Ultimately, I came around to it. Aaron Wildavsky, the original founder of Berkeley’s public policy school, settled on a curriculum of microeconomics and statistics when starting the school, figuring an education in accounting and management would be too redundant with education students would learn on the job and that an education in political economy and philosophy would be too abstract to be useful to aspiring analysts. Microeconomics and statistics allowed analysts to construct models that could be used to understand how public policies work and what they do to the economy and, by proxy, people’s lives.

This Planet Money Summer School has been a great reminder of this to me. The episode I listened to the other day was on taxes. The episode was over 37 minutes long–quite long for a Planet Money episode. But this topic is so important. In the United States, one in every four dollars in the economy is collected in taxes, filtering through the public sector. The way these taxes are designed has a significant impact on the economy as a whole.

One segment of the story made my ears perk in particular: the segment covering Pigouvian taxes. Pigouvian taxes are taxes named after Early 20th-Century Economist Arthur Pigou, a father of welfare economics. He developed a theory of market failure that undergirds many public policy and public sector economics, the theory of externalities.

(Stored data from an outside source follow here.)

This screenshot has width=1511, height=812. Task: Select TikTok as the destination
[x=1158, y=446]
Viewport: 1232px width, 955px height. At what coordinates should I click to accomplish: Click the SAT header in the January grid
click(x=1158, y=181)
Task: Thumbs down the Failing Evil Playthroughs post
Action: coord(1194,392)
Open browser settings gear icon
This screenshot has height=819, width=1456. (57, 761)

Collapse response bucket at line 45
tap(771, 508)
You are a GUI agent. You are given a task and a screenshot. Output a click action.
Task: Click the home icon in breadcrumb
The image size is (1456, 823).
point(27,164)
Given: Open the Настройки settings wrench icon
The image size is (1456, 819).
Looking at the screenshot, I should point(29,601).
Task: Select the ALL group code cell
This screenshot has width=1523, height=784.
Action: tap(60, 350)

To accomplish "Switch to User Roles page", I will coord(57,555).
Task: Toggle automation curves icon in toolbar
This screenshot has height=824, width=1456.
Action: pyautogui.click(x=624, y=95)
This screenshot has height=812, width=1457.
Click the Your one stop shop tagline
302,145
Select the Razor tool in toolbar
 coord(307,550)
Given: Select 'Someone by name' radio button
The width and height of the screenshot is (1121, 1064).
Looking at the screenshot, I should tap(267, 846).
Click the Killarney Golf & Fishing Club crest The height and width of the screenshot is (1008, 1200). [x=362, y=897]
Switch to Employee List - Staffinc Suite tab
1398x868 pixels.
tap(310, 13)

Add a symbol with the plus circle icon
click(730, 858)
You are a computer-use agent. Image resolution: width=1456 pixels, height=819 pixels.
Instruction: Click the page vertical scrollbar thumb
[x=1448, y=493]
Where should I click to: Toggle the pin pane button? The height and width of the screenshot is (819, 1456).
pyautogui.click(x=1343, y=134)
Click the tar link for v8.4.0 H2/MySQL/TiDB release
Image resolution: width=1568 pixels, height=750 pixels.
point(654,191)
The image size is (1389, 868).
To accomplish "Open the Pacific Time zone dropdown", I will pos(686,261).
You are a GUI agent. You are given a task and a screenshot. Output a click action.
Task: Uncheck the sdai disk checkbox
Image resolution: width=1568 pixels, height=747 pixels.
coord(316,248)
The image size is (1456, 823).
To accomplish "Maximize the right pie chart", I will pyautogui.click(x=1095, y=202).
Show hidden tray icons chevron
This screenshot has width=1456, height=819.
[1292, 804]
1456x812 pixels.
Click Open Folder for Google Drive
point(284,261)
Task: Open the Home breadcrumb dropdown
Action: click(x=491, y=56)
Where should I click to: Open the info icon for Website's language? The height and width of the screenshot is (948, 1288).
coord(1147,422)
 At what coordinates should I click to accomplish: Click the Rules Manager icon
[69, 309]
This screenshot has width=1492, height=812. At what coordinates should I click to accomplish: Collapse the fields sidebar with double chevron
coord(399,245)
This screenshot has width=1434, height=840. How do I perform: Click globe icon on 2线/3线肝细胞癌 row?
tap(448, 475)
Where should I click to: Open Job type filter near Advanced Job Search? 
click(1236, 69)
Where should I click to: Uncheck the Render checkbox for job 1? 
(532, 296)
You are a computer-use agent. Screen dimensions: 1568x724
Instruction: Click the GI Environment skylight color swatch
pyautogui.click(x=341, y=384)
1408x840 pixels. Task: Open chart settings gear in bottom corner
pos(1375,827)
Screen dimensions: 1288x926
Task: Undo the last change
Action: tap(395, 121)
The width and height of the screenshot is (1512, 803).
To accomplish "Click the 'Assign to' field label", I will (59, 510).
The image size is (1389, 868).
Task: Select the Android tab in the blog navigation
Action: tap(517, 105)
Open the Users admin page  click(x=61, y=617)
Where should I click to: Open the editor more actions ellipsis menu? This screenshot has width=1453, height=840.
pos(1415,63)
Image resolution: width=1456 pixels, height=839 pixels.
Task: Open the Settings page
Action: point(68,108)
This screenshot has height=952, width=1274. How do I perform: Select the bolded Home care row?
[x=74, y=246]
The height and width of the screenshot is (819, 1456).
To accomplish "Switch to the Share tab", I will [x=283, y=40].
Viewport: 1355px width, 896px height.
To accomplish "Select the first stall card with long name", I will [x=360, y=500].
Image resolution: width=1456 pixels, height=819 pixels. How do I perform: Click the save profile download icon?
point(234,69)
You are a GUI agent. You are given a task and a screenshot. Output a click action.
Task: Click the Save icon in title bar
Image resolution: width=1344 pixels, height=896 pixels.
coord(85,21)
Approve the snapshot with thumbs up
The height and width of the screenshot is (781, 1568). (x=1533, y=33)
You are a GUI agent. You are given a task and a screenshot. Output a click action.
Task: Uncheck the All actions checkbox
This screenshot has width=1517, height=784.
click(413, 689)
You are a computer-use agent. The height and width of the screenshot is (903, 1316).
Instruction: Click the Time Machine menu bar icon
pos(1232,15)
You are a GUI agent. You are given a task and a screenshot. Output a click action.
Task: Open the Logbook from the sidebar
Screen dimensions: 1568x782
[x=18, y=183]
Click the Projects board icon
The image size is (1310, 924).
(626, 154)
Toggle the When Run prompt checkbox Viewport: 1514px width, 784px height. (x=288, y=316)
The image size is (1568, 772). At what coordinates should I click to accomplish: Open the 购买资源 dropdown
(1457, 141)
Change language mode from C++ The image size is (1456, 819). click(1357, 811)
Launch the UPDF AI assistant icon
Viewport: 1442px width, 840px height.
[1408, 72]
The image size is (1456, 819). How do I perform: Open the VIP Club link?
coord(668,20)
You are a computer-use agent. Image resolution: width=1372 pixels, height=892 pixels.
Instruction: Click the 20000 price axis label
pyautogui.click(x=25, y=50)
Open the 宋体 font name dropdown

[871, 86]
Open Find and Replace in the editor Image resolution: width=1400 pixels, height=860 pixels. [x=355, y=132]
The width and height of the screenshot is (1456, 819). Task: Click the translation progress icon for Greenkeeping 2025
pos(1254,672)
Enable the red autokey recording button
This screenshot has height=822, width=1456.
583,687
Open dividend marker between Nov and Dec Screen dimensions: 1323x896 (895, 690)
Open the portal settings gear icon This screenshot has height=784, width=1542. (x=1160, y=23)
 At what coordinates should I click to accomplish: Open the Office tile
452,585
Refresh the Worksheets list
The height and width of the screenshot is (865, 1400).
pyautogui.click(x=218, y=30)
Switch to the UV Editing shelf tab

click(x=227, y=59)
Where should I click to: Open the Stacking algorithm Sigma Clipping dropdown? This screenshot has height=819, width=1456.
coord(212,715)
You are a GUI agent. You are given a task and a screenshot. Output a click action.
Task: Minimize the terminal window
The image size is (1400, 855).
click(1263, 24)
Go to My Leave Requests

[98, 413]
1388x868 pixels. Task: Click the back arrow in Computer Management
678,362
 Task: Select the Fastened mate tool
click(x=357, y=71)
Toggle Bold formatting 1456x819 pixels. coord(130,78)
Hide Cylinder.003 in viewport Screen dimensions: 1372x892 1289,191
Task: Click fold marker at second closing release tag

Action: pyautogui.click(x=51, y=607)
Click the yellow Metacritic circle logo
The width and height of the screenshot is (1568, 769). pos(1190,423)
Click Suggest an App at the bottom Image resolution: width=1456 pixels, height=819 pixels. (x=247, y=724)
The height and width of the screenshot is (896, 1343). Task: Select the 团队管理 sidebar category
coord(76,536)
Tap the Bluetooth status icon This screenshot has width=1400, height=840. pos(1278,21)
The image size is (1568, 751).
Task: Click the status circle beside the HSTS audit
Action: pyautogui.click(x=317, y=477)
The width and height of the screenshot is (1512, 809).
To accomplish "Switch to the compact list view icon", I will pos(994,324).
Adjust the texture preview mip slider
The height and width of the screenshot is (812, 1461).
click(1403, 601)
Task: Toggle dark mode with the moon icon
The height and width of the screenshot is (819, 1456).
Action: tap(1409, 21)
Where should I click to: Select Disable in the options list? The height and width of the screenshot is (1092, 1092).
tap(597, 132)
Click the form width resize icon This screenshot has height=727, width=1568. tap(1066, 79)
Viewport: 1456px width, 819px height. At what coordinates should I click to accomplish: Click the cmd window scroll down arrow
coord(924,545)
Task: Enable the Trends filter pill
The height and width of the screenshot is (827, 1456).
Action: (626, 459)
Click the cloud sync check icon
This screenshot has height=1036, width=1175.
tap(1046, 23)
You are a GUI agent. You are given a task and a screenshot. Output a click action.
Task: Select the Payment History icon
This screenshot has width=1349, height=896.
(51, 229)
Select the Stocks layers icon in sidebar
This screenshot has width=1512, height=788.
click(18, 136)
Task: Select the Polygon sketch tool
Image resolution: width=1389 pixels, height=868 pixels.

The main thrust of the theory of externalities is that there are certain economic transactions that happen where the consumer and the producer are not the only parties affected by the transaction. If someone purchases electricity from a coal-fired power plant, the consumer pays the producer for energy. This means the consumer gets energy and the producer gets money. Children who play in the park downwind from the power plant get the nitrous oxide and particulate matter emissions from the plant in their lungs.

From an economic standpoint, this means that the social costs of the transaction exceed the private costs. So while markets are efficient systems for allocating resources when goods are purely private, when trade in goods generate these external costs (“externalities”), social costs exceed private costs, incentivizing producers to overproduce and consumers to overconsume the good due to costs being unloaded on third parties.

Pigou had a theory for how to fix this problem: tax goods that have negative externalities. This tax then brings the private cost in line with the public cost, making the market efficient, and generating revenue for the public sector as a bonus.

This theory has gone on to be incredibly influential in public policy over the past century, being the major theory undergirding carbon taxes, providing a framework for taxing secondhand smoke and the external costs of alcohol, and inspiring contemporary policies like Manhattan’s new congestion fee. These are all forms of Pigouvian taxation.

What I found most compelling about this Planet Money episode, though, was the suggestion for a Pigouvian tax put forth by guest Derrick Hamilton.

I first came across Derrick Hamilton when he came to my home of Columbus, Ohio to serve as the director of the Kirwan Institute, a data and racial equity institute at Ohio State University. At the time, he was talking about baby bonds, the idea that the public sector should put a certain number of dollars toward every new child that then grows in value until they are awarded it at age 18.

During the Planet Money episode, he was asked what Pigouvian tax he would want to put in place. His answer? Junk mail. You get mail sent straight to your home that (1) is not good for the environment, and (2) requires you to go through the work of sorting and throwing away. Both of these are external costs incurred by society not currently captured by junk mail.

I hate junk mail. I hate that we have advanced to the point where we can do most of our mail communication electronically and yet I still have a chore I have to do daily of throwing away unwanted solicitations in my mail. This seems like a fair use of our tax system, and a smart one, too. Why not give us our time back, save the environment, and raise more public funds to boot?

Pigouvian taxation is an incredible tool. I would love to see it unleashed on one of my worst enemies: unwanted paper in my mailbox. Can you think of a new Pigouvian tax we could put in place?